Yoshimasa und die Wabi-Ästhetik
Nach dem Ōnin-Krieg (1467–1477), der ihm politischen Einfluss entzog, zog sich Yoshimasa nach Higashiyama zurück und vertiefte sich in eine Ästhetik des wabi durch Tee, Ikebana, Nō und Schwertappreziation. Seine Schwertsensibilität schätzte die stille Schönheit von ji-hada und das Gewicht der Provenienz höher als spektakuläre hamon oder massive Dimensionen – eine Sichtweise im Einklang mit dem Geist des wabi-cha. Dieser Einfluss war mit Sen no Rikyūs Teephilosophie verbunden und verankerte "Tiefe in Einfachheit" als einen Wert in der japanischen Schwertappreziation.
Der Ōnin-Krieg und die Zerstreuung der Sammlung
Der Ōnin-Krieg zerstreute tragischerweise einen großen Teil von Higashiyama Gomotsu. Feine Klingen wurden beschlagnahmt, verbrannt oder an Provinzherren übergeben. Paradoxerweise verbreitete diese Zerstreuung meibutsu-Schwerter im ganzen Land und leitete eine Ära ein, in der Sengoku-Daimyo erbittert um ihre Erwerbung konkurrierten. Die berühmten Schwertsammelaktivitäten von Oda Nobunaga und Toyotomi Hideyoshi waren direkte Fortsetzungen dieses Trends.
Anhaltender Einfluss auf die spätere Schwertkultur
Die Bewertungsstandards, das Vokabular und die Ranking-Systeme, die durch Higashiyama Gomotsu etabliert wurden, wurden direkt von der Schwertkultur der Edo-Zeit geerbt. Der Kyōhō Meibutsu-chō (1719) der Hon'ami-Familie stützte sich auf Muromachi-Inventare und Bewertungsunterlagen; die sehr Konzepte von meibutsu, Tenka Goken und den Drei Meistern, die heute in Gebrauch sind, beruhen auf Rahmen, die in der Muromachi-Zeit geformt wurden.
Merkmale dieser Epoche
- Institutionalisierung von meibutsu: Durch die Verwaltung von Higashiyama Gomotsu wurde das Verfahren zur Anerkennung von benannten Meisterwerken – unter Integration von Provenienz, Erscheinung und Geschichte – systematisiert und bildete den Kern der späteren Schwertbewertung.
- Professionelle Bewertung durch die Ami-Kunstkenner: Shogunal-Begleiter wurden zu anerkannten Spezialisten in der Schwertbewertung, die künstlerische Bildung mit Kriegerkenntnissen kombinierten – der Prototyp des professionellen Schwertrichters.
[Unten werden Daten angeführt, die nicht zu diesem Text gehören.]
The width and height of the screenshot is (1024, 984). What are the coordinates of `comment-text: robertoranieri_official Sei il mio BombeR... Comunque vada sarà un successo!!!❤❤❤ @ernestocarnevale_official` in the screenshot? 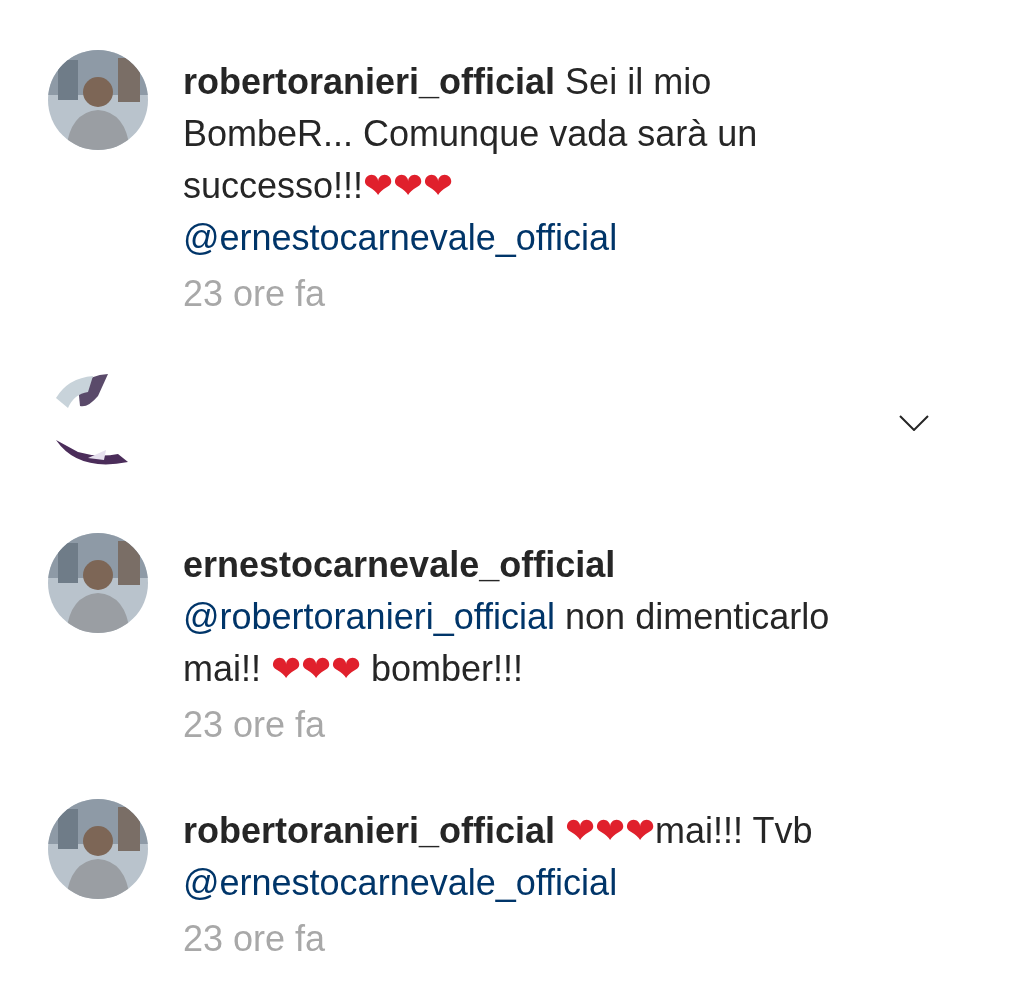 It's located at (471, 160).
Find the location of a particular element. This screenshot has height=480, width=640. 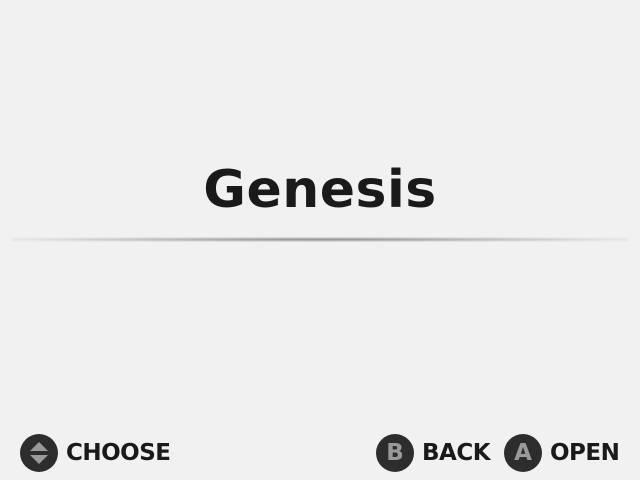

- Einfluss des karamono-Geschmacks: Die Shogunal-Leidenschaft für chinesische Importe prägte auch die Schwertästhetik und erzeugte einen Kontrast zwischen der "exotischen Anziehungskraft importierter Kunst" und dem wabi einheimischer Klingen.
- Prestige der Shogunal-Provenienz: Eine Klinge mit einer Geschichte der Shogunal-Besitztümer wurde zur bestimmenden Marke der Unterscheidung und verlieh den höchsten meibutsu-Status.
- Erhebung von koshirae zur Kunstform: Unter Higashiyama-Patronat wurden Schwertmontierungen als eigenständige Kunstwerke bewertet; luxuriöse koshirae mit Metallarbeit, Lack und makie brachten das Handwerk auf neue Höhen.
- Wabi-Ästhetik und die Neubewertung von Kotō: In Anlehnung an Yoshimasas Sensibilität wurde stille ji-hada-Schönheit und archaische Formen höher geschätzt als auffällige hamon; der Reiz von suriage (verkürzten) alten Klingen wurde wiederentdeckt.
- Nationale Zerstreuung von meibutsu: Nach der Ōnin-Zerstreuung verbreiteten sich berühmte Schwerter im ganzen Land und lösten erbitterten Wettbewerb der Sengoku-Daimyo aus, was paradoxerweise die Verbreitung der Schwertkultur in ganz Japan beschleunigte.